▶ [WHAT TO WORK ON]
The answer should consist of all the records, written out word for word.
'''
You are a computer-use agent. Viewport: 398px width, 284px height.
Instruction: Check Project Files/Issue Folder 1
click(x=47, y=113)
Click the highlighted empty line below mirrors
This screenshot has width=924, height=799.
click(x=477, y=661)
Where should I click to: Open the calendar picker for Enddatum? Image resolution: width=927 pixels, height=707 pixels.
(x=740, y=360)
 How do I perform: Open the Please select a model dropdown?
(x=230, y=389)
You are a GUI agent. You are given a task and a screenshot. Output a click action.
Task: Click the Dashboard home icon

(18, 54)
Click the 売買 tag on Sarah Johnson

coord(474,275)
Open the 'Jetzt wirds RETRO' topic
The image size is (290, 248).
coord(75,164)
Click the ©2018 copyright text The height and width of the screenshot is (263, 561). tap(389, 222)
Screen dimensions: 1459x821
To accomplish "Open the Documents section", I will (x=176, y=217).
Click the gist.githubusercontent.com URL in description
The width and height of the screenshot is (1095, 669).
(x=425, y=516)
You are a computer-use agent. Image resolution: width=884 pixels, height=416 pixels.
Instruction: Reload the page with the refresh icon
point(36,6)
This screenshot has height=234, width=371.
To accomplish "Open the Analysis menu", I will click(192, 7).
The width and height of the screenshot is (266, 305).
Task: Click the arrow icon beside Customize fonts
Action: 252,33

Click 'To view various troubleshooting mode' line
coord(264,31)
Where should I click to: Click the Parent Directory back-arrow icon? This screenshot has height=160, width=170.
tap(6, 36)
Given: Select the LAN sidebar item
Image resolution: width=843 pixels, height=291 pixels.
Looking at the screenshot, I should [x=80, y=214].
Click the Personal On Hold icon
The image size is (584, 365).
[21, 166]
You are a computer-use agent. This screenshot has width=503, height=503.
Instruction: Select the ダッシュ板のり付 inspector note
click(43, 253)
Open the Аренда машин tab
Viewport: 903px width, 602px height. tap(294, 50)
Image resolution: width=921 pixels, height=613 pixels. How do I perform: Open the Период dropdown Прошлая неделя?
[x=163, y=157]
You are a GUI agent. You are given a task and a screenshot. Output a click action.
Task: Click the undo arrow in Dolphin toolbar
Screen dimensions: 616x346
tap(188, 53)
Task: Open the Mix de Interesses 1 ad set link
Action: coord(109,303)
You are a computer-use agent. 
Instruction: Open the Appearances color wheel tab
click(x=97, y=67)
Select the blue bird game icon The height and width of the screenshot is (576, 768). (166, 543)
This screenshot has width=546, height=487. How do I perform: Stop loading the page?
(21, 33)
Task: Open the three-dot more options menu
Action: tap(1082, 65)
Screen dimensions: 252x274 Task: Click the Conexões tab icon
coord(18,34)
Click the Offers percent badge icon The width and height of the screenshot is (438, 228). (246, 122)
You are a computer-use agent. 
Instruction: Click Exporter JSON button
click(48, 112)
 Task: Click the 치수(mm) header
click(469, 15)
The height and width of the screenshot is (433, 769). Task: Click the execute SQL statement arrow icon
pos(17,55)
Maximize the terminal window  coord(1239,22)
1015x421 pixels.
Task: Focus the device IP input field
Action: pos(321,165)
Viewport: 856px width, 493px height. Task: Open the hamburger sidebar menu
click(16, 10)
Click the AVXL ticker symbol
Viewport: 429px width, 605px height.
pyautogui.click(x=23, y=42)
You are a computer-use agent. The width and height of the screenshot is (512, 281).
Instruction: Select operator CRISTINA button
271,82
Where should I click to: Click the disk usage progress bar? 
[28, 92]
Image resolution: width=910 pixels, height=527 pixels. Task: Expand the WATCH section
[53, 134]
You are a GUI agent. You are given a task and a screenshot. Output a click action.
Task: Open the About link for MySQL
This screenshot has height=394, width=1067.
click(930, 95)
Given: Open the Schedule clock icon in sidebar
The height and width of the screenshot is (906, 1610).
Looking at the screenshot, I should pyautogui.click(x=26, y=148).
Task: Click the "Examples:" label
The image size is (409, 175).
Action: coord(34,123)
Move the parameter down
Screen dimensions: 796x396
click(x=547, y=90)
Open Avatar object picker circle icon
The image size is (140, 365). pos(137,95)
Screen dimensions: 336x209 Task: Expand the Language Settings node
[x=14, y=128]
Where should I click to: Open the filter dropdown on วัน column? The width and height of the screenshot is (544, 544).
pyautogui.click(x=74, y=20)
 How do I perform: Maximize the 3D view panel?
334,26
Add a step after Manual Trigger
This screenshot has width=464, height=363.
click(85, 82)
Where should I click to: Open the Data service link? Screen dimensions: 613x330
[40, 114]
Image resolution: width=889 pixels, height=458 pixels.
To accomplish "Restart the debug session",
'''
▶ [EXERCISE ANSWER]
You are a computer-use agent. Viewport: 398px width, 284px height.
Instruction: Check Project Files/Issue Folder 1
click(x=47, y=113)
Click the highlighted empty line below mirrors
This screenshot has width=924, height=799.
click(x=477, y=661)
Where should I click to: Open the calendar picker for Enddatum? Image resolution: width=927 pixels, height=707 pixels.
(x=740, y=360)
 How do I perform: Open the Please select a model dropdown?
(x=230, y=389)
You are a GUI agent. You are given a task and a screenshot. Output a click action.
Task: Click the Dashboard home icon

(18, 54)
Click the 売買 tag on Sarah Johnson

coord(474,275)
Open the 'Jetzt wirds RETRO' topic
The image size is (290, 248).
coord(75,164)
Click the ©2018 copyright text The height and width of the screenshot is (263, 561). tap(389, 222)
Screen dimensions: 1459x821
To accomplish "Open the Documents section", I will (x=176, y=217).
Click the gist.githubusercontent.com URL in description
The width and height of the screenshot is (1095, 669).
(x=425, y=516)
You are a computer-use agent. Image resolution: width=884 pixels, height=416 pixels.
Instruction: Reload the page with the refresh icon
point(36,6)
This screenshot has height=234, width=371.
To accomplish "Open the Analysis menu", I will click(192, 7).
The width and height of the screenshot is (266, 305).
Task: Click the arrow icon beside Customize fonts
Action: 252,33

Click 'To view various troubleshooting mode' line
coord(264,31)
Where should I click to: Click the Parent Directory back-arrow icon? This screenshot has height=160, width=170.
tap(6, 36)
Given: Select the LAN sidebar item
Image resolution: width=843 pixels, height=291 pixels.
Looking at the screenshot, I should [x=80, y=214].
Click the Personal On Hold icon
The image size is (584, 365).
[21, 166]
You are a computer-use agent. This screenshot has width=503, height=503.
Instruction: Select the ダッシュ板のり付 inspector note
click(43, 253)
Open the Аренда машин tab
Viewport: 903px width, 602px height. tap(294, 50)
Image resolution: width=921 pixels, height=613 pixels. How do I perform: Open the Период dropdown Прошлая неделя?
[x=163, y=157]
You are a GUI agent. You are given a task and a screenshot. Output a click action.
Task: Click the undo arrow in Dolphin toolbar
Screen dimensions: 616x346
tap(188, 53)
Task: Open the Mix de Interesses 1 ad set link
Action: coord(109,303)
You are a computer-use agent. 
Instruction: Open the Appearances color wheel tab
click(x=97, y=67)
Select the blue bird game icon The height and width of the screenshot is (576, 768). (166, 543)
This screenshot has width=546, height=487. How do I perform: Stop loading the page?
(21, 33)
Task: Open the three-dot more options menu
Action: tap(1082, 65)
Screen dimensions: 252x274 Task: Click the Conexões tab icon
coord(18,34)
Click the Offers percent badge icon The width and height of the screenshot is (438, 228). (246, 122)
You are a computer-use agent. 
Instruction: Click Exporter JSON button
click(48, 112)
 Task: Click the 치수(mm) header
click(469, 15)
The height and width of the screenshot is (433, 769). Task: Click the execute SQL statement arrow icon
pos(17,55)
Maximize the terminal window  coord(1239,22)
1015x421 pixels.
Task: Focus the device IP input field
Action: pos(321,165)
Viewport: 856px width, 493px height. Task: Open the hamburger sidebar menu
click(16, 10)
Click the AVXL ticker symbol
Viewport: 429px width, 605px height.
pyautogui.click(x=23, y=42)
You are a computer-use agent. The width and height of the screenshot is (512, 281).
Instruction: Select operator CRISTINA button
271,82
Where should I click to: Click the disk usage progress bar? 
[28, 92]
Image resolution: width=910 pixels, height=527 pixels. Task: Expand the WATCH section
[53, 134]
You are a GUI agent. You are given a task and a screenshot. Output a click action.
Task: Open the About link for MySQL
This screenshot has height=394, width=1067.
click(930, 95)
Given: Open the Schedule clock icon in sidebar
The height and width of the screenshot is (906, 1610).
Looking at the screenshot, I should pyautogui.click(x=26, y=148).
Task: Click the "Examples:" label
The image size is (409, 175).
Action: coord(34,123)
Move the parameter down
Screen dimensions: 796x396
click(x=547, y=90)
Open Avatar object picker circle icon
The image size is (140, 365). pos(137,95)
Screen dimensions: 336x209 Task: Expand the Language Settings node
[x=14, y=128]
Where should I click to: Open the filter dropdown on วัน column? The width and height of the screenshot is (544, 544).
pyautogui.click(x=74, y=20)
 How do I perform: Maximize the 3D view panel?
334,26
Add a step after Manual Trigger
This screenshot has width=464, height=363.
click(85, 82)
Where should I click to: Open the Data service link? Screen dimensions: 613x330
[40, 114]
Image resolution: width=889 pixels, height=458 pixels.
To accomplish "Restart the debug session",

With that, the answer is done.